The short, short version of this rather long and complicated story is that Modern Philosophy started with Descartes’ work Discourse on Method, though it was put forward better in Meditations on First Philosophy. In those works, Descartes began by doubting literally everything and seeing if he could trust anything. Thus he started with the one thing he found impossible to doubt—his own existence. It is from this that we get the famous cogito ergo sumI think, therefore I am.

The problem is that Descartes had to bring in God in order to guarantee that our senses are not always being confused by a powerful demon. In modern parlance we’d say that we’re not in The Matrix. They mean the same thing—that everything we perceive outside of our own mind is not real but being projected to us by some self-interested power. Descartes showed that from his own existence he can know that God exists, and from God’s existence he can know that he is not being continually fooled in this way.

The problem is that Descartes was in some sense cheating—he was not doubting that his own reason worked correctly. The problem is that this is doubtable, and once doubted, completely irrefutable. All refutations of doubting one’s intellect necessarily rely on the intellect being able to work correctly to follow the refutations. If that is itself in doubt, no refutation is possible, and we are left with radical doubt.

And there is only one thing which is certain, in the context of radical doubt: oneself.

- _SET PROBLEM A_: Quote every sentence in the passage on Descartes that begins with the words "The problem is that."
- _SET PROBLEM B_: Resume the passage on Descartes and radical doubt, starting right after its final sentence.
The records have no connection to the passage on Descartes.

- _RECORD LIST_:
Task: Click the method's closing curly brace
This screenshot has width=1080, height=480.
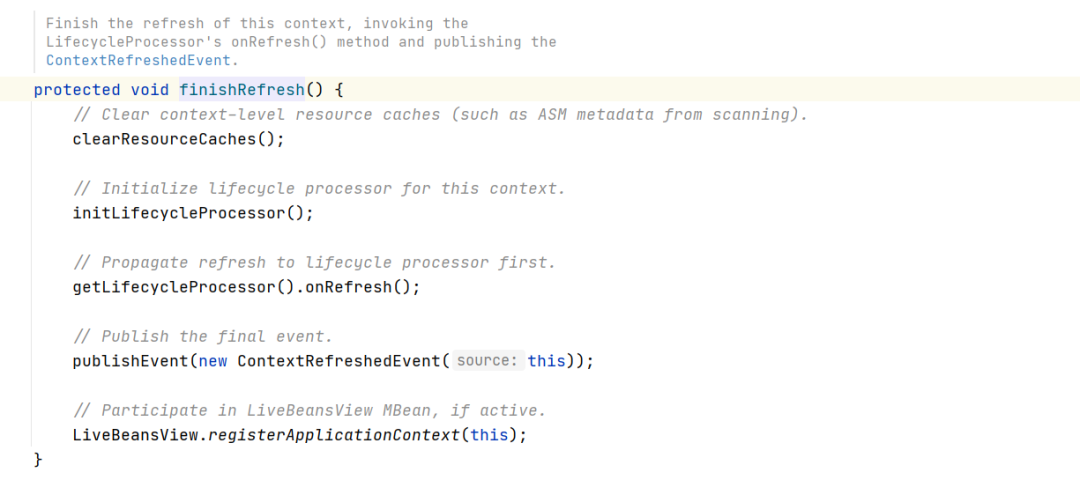Action: [x=38, y=459]
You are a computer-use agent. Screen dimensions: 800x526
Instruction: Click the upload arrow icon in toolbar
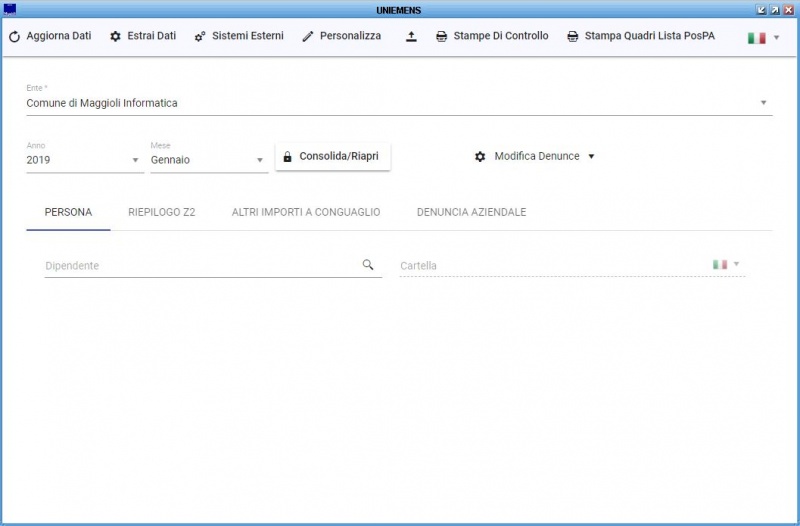[x=411, y=37]
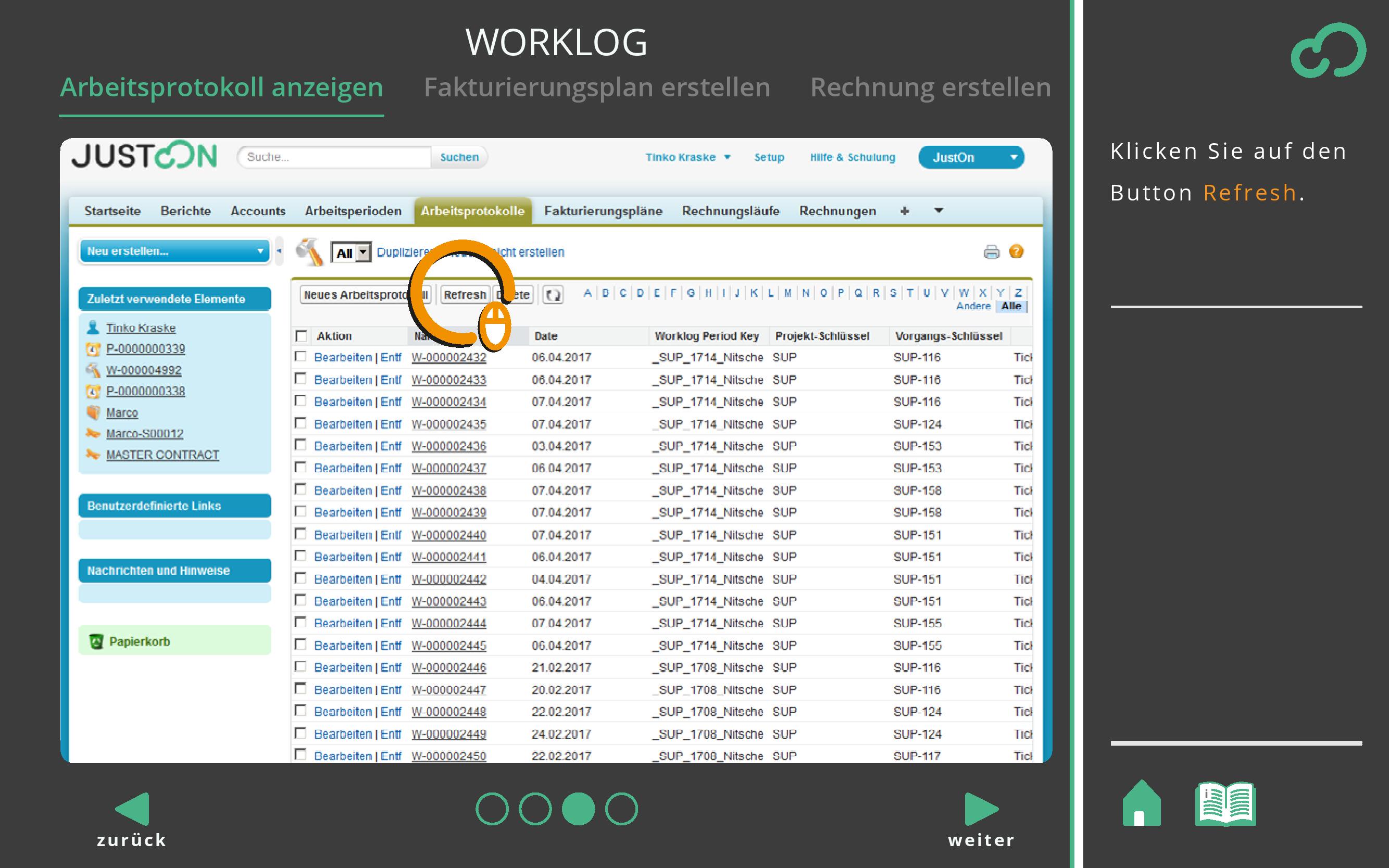Open the open-book guide icon

pyautogui.click(x=1225, y=804)
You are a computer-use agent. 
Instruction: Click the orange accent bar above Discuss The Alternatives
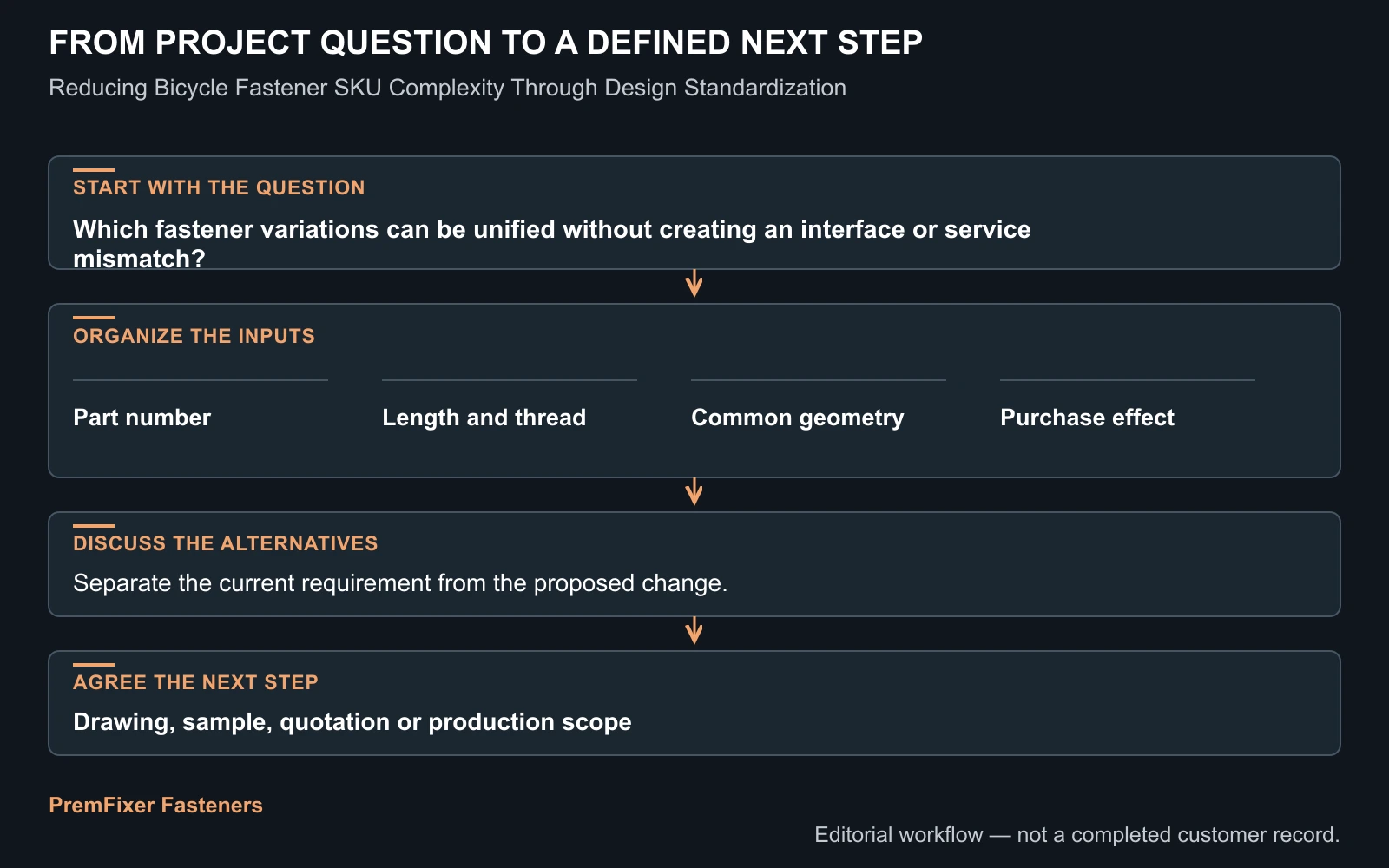[94, 526]
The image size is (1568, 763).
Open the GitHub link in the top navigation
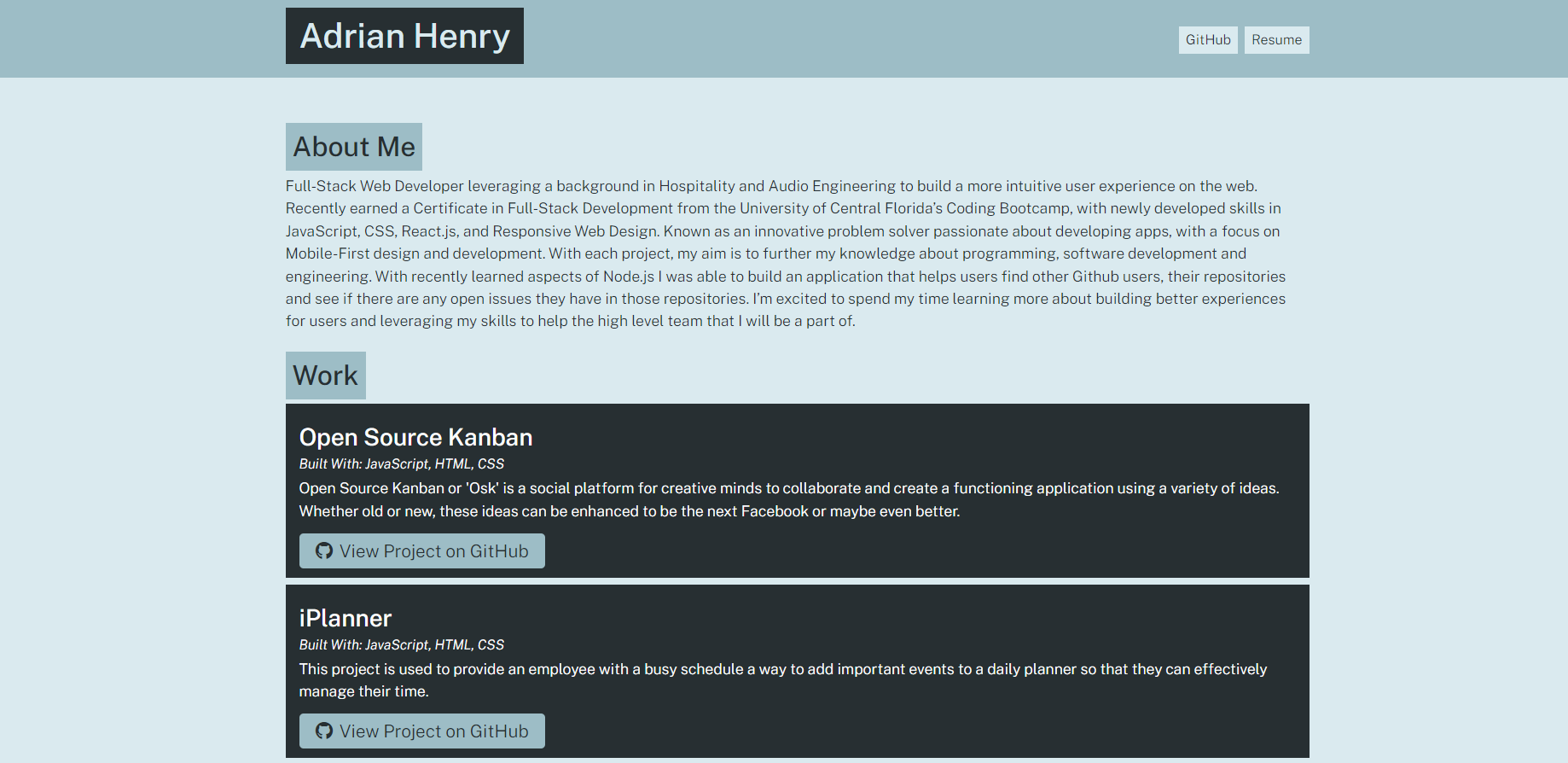pyautogui.click(x=1207, y=39)
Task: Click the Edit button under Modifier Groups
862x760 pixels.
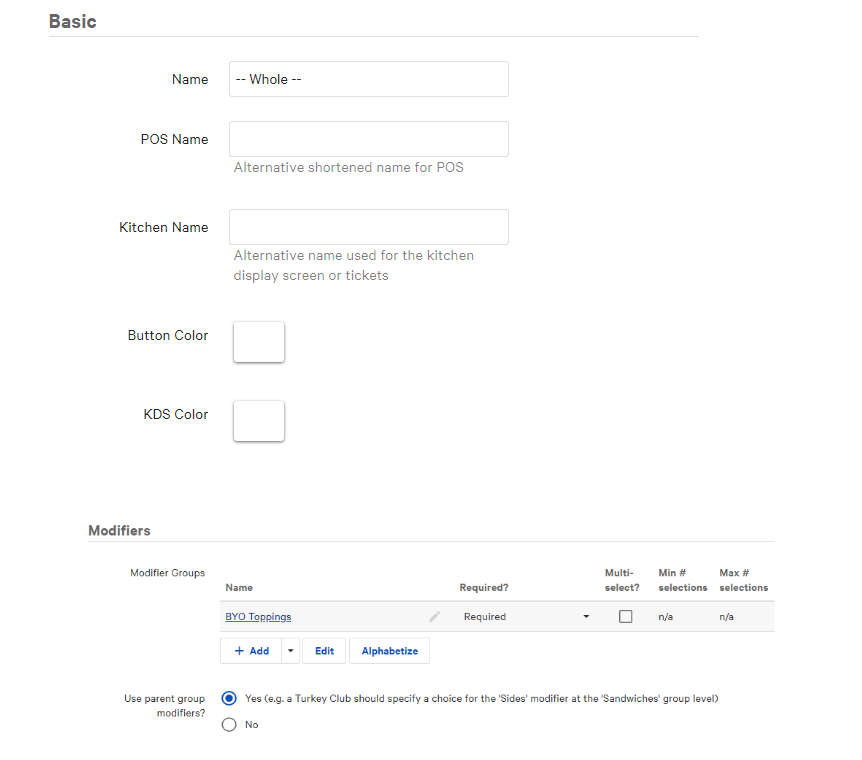Action: tap(324, 651)
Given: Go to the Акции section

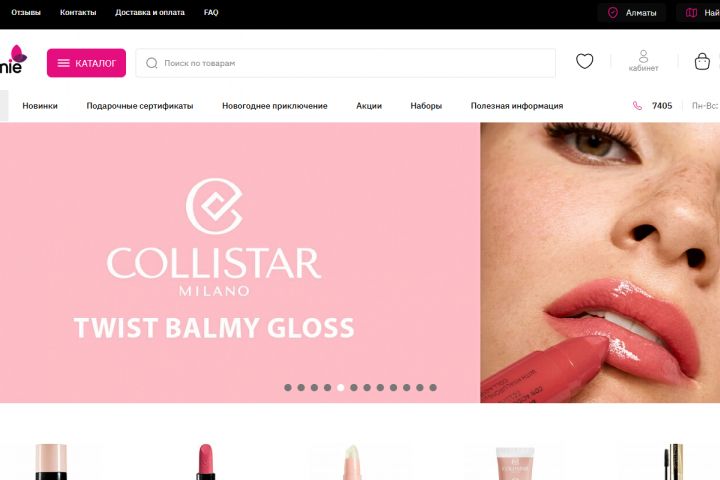Looking at the screenshot, I should pyautogui.click(x=369, y=106).

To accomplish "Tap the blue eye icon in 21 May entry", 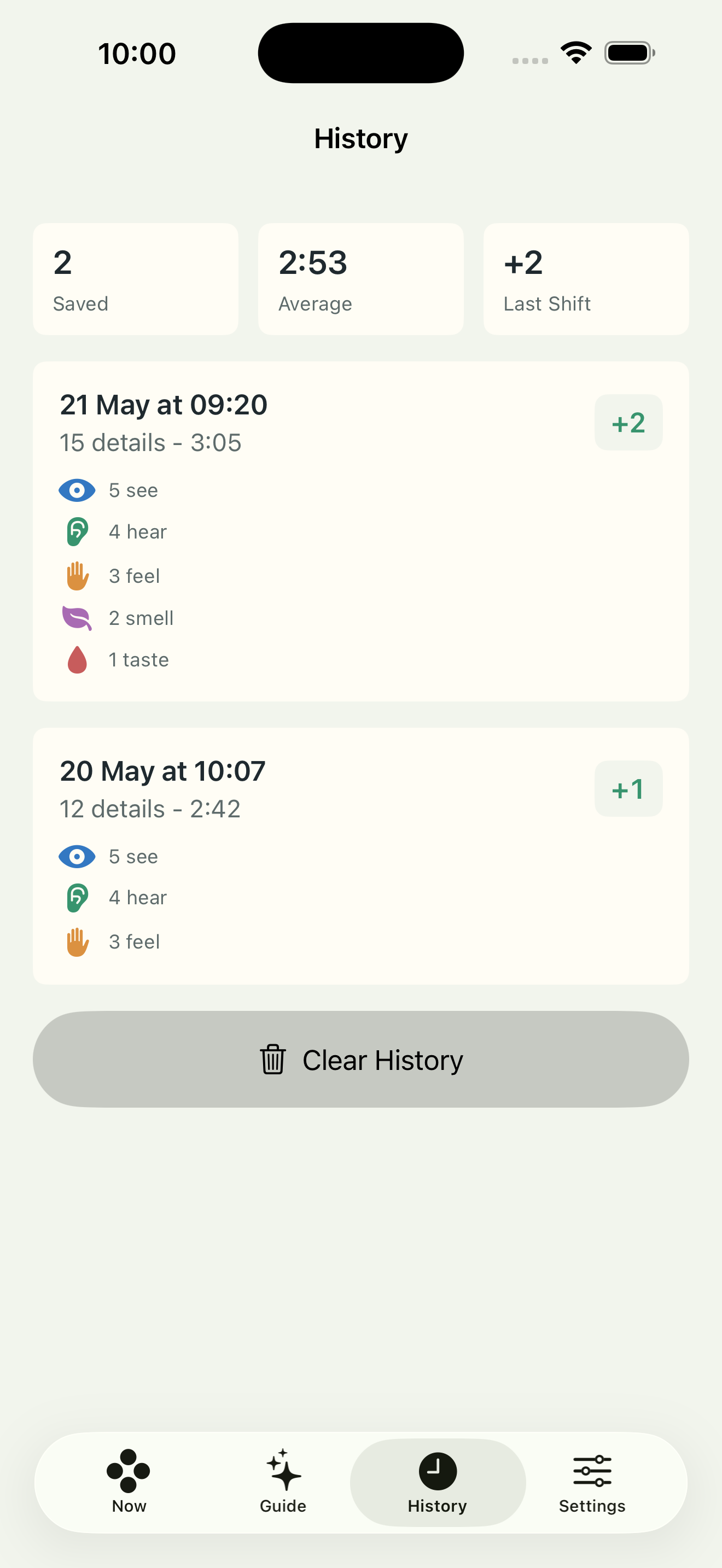I will pyautogui.click(x=77, y=490).
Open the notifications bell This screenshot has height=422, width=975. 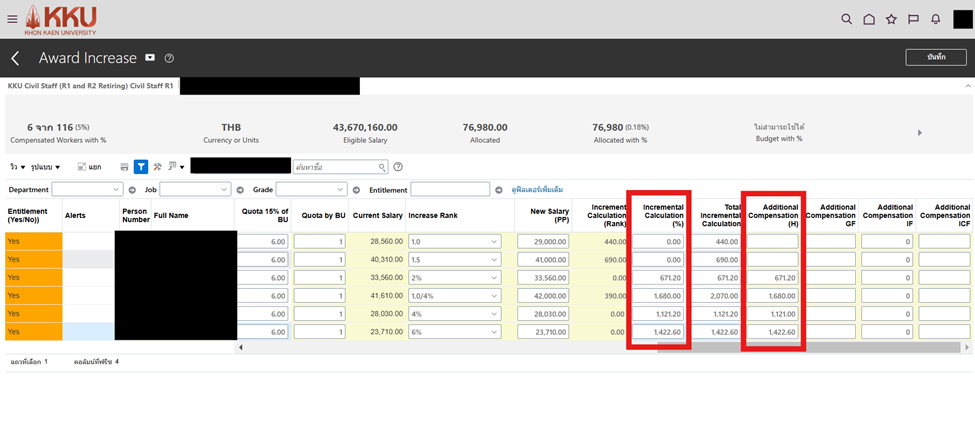click(936, 19)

- _RIGHT ANSWER A_:
The problem is that Descartes had to bring in God in order to guarantee that our senses are not always being confused by a powerful demon.
The problem is that Descartes was in some sense cheating—he was not doubting that his own reason worked correctly.
The problem is that this is doubtable, and once doubted, completely irrefutable.

- _RIGHT ANSWER B_:
To keep this short, without the senses being considered at least minimally reliable there is no object for the intellect to feed on, but the will can operate perfectly well on phantasms. So all that can be relied upon is will.

After Descartes and through Kant, Modern Philosophers worked to avoid this conclusion, but progressively failed. Kant killed off the last attempts to resist this conclusion, though it is a quirk of history that he could not himself accept the conclusion and so basically said that we can will to pretend that reason works.

Nietzsche pointed out how silly willing to pretend that reason works is, and Modern Philosophy has, for the most part, given up that attempt ever since. (Technically, with Nietzsche, we come to what is called “post-modernism”, but post-modernism is just modernism taken seriously and thought out to its logical conclusions.)

Now, modern people who are Modern have not read Descartes, Kant, or Nietzsche, of course, but these thinkers are in the water and the air—one must reject them to not breathe and drink them in. Modern people have not done that, so they hold these beliefs but for the most part don’t realize it and can’t articulate them. As Chesterton observed, if a man won’t think for himself, someone else will think for him. Actually, let me give the real quote, since it’s so good:

…a man who refuses to have his own philosophy will not even have the advantages of a brute beast, and be left to his own instincts. He will only have the used-up scraps of somebody else’s philosophy…

(From The Revival of Philosophy)

In the context of the year of our Lord’s Incarnation 2019, what Christians like my friends mean by “classic stories” are mostly stories of heroism. (Robin Hood was given as an example.) So we need to ask what heroism is.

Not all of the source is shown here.